Giovani, forti, figli della modernità. Neymar Jr e Paul Pogba, astri nascenti, giocolieri del nuovo millennio, stelle del firmamento mondiale. Neymar parte dall'esterno sinistro di un tridente completato dalla ferocia di Suarez e dalla poesia di Messi, Pogba è l'ala di un rombo, il marchio esterno dei 4 di mezzo di Allegri. In comune hanno quel pizzico di superbia che contraddistingue chi sa di essere forte e vuol ricordarlo agli altri.

L'incedere di Pogba è elegante, altero, è un monarca, ha poteri pieni, perché sa fare tutto, a un fisico eccezionale, aggiunge una tecnica perfetta. A Manchester, si interrogano sula dipartita di Paul e ammirano lo scintillio del diamante a Torino. Anche i grandi come Feguson commettono imperdonabili errori.

Neymar è un fenomeno, fa cose che dovrebbero essere precluse ai comuni mortali, ancor più se la velocità impressa al movimento è oltre le leggi naturali.
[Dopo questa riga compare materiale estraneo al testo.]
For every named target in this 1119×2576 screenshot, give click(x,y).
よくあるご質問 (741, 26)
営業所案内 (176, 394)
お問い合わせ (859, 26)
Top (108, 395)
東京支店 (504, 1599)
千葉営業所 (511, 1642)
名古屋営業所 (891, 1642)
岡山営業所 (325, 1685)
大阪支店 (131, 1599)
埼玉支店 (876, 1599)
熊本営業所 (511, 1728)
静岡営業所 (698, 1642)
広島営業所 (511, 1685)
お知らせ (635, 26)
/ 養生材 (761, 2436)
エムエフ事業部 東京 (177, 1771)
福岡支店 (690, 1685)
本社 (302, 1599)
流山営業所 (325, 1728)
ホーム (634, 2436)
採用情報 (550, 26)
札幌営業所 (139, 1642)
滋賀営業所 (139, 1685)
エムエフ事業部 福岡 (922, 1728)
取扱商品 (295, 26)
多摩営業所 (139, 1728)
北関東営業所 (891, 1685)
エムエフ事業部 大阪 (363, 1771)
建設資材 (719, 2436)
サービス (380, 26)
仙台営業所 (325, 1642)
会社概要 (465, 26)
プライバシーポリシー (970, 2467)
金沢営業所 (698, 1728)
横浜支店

Il dribbling, nella sua essenza, il gioco, spinto fin sull'orlo dell' "offesa". Neymar tende all'esagerazione, a irridire il dirimpettaio di turno, con movimenti e colpi portati all'estremo.

Porta in dote, il brasiliano, la fama di tuffatore, non tutti amano Neymar, proprio perché molti identificano la nuova sensazione verdeoro come un ragazzino viziato, dotato dagli dei del calcio di infinite possiblità, ma non di "garbo". La legge non scritta del rispetto, ecco, a dire di molti, cosa manca a Neymar.

Pogba ha altri limiti, in primis mentali. Tende, talvolta, a perdersi, corpo estraneo agli eventi in divenire. Allegri, che conosce il calcio, spesso si infervora, quando vede Pogba accontentarsi, piacersi.    

Nella notte di Berlino, due ragazzi provano ad alzare la cresta, dopo aver sedotto il Mondo, vogliono conquistare l'Europa.